Everybody Needs Good Neighbours...

Another excellent deal snaffled on my commute put me in an aisle seat at the Cottesloe Theatre for Detroit tonight. Written by Lisa D'Amour and first presented by the Steppenwolf Theatre Company in Chicago in 2010, it's a raw and wry out take of life in the suburbs - but not quite as we know it.


Ben and Mary scratch along together in life, she as a highly-strung paralegal, he as a mortgage advisor recently made redundant. The play opens on their back patio with new neighbours Kenny and Sharon who have been invited over for a BBQ, and continues by moving back and forth between the adjoining back yards until the final scene.

I don't want to divulge too much so I won't talk about the plot. In any case, I went along without any knowedge of the story, just letting it all unfold in front of me and I loved it. Often when you don't know what to expect, you can just be present to the action in front of you rather than taint it with the anticipation of what's to follow.

Suffice to say Kenny and Sharon have an interesting past and these two unlikely couples share neuroses, dreams and philosophies on life until the whole thing goes up in smoke.

The characters are larger than life and there's no one performance that shines brighter than the others. One minute I'd be cringing at Mary's pedantry and nagging, the next chuckling at Kenny's slightly skewed outlook on life (or dancing), then smiling at Sharon's passionate neighbourliness, before wondering what sort of business Ben could possibly end up with as he interrupts his website 'development' activities to offer some self-help style financial mentoring for 'them next door'.

The Cottesloe is quite a small theatre with the audience sitting right up against the performance 'space' so the whole time I felt like I was peering over the fence from my own back yard. It added an intimacy to the play and it felt slightly voyeuristic with every afternoon shindig and midnight tryst that played itself out before us.


The performances were electric and with no intermission, this ensemble cast maintained a cracking pace for the audience for just under 2 hours. Will, Stuart, Clare and Justine really did leave it all on stage. They were brilliant.

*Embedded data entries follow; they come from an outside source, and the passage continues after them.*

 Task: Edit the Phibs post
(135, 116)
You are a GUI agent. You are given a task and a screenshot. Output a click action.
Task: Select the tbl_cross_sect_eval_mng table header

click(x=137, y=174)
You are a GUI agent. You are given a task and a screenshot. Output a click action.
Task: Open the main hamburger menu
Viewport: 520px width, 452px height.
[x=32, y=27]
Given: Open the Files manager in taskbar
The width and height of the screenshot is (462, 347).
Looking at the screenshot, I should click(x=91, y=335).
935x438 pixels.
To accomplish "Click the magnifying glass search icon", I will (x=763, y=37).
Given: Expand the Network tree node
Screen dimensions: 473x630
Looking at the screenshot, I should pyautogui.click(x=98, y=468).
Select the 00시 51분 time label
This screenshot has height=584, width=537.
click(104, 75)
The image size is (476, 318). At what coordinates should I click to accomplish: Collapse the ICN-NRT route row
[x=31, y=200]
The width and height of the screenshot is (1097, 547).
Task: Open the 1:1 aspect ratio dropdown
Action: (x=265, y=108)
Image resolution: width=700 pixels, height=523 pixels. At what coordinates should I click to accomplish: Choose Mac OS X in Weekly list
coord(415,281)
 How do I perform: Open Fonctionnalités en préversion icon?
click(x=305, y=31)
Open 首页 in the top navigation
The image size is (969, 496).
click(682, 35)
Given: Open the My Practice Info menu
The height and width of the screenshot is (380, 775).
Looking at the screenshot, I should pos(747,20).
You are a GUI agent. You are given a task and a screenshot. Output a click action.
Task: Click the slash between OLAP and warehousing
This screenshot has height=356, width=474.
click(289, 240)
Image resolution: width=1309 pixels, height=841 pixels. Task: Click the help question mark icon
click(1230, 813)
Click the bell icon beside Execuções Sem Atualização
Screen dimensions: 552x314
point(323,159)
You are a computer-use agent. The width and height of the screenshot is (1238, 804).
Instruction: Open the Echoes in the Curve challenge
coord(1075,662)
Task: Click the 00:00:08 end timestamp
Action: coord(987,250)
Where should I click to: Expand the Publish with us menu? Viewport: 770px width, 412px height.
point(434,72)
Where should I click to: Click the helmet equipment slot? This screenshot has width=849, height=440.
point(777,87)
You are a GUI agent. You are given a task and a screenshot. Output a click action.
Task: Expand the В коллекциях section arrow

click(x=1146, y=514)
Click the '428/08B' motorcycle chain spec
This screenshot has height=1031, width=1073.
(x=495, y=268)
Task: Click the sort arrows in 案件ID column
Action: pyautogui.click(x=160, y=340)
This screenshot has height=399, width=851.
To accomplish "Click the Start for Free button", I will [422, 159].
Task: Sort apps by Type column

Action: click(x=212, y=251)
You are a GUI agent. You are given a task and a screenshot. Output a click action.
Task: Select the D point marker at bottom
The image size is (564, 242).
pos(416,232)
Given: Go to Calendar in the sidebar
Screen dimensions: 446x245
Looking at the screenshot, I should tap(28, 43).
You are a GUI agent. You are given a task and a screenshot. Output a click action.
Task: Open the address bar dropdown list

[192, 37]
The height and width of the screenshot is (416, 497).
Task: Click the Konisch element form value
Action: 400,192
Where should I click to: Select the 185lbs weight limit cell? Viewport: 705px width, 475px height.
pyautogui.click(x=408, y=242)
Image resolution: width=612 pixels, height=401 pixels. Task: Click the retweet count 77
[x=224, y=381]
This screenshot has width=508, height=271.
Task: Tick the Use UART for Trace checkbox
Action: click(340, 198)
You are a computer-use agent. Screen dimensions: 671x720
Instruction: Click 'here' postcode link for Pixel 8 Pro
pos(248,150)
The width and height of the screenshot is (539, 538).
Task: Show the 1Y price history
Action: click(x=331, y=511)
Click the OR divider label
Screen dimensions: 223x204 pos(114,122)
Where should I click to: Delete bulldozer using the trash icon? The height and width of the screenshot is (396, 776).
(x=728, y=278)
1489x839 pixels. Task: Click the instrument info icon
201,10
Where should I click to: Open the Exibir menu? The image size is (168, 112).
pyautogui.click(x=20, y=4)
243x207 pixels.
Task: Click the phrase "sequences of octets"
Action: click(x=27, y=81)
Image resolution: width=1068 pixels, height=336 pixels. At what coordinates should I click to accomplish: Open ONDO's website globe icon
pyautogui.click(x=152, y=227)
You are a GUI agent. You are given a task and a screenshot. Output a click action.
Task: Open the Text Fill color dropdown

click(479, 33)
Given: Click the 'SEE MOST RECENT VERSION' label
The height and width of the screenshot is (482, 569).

Alas, this production at the National Theatre on London's Southbank closes next Friday (14th July) so you'll have to get your skates on if you want to see this one. But it's expected to have its off-Broadway debut in August at Playwrights Horizons and as tickets went on sale today, those of you across the pond have the opportunity to partake.

I saw a play years ago - Art written by Yasmin Reza - which is one of my all-time favourites and Detroit reminded me a little of that. Gritty, dark, passionate and not for the faint-hearted. But absolutely fantastic and not to be missed.

Friday, 29 June 2012

Aaaaawkward....

I went to the theatre last night. Another super deal in the Metro tempted me to the Wyndham Theatre in Charing Cross Road to see Abigail's Party. So I headed on in after work and had a quick bite to eat before making my way around the corner, into the theatre and up the stairs to my seat in the Royal Circle.

The scene below brought back memories of growing up in the 70s: bold patterned wallpaper (we had the most...ahem, extraordinary black and white geometric pattern on our kitchen walls when I was a kid), shag pile carpet and orange, orange, orange...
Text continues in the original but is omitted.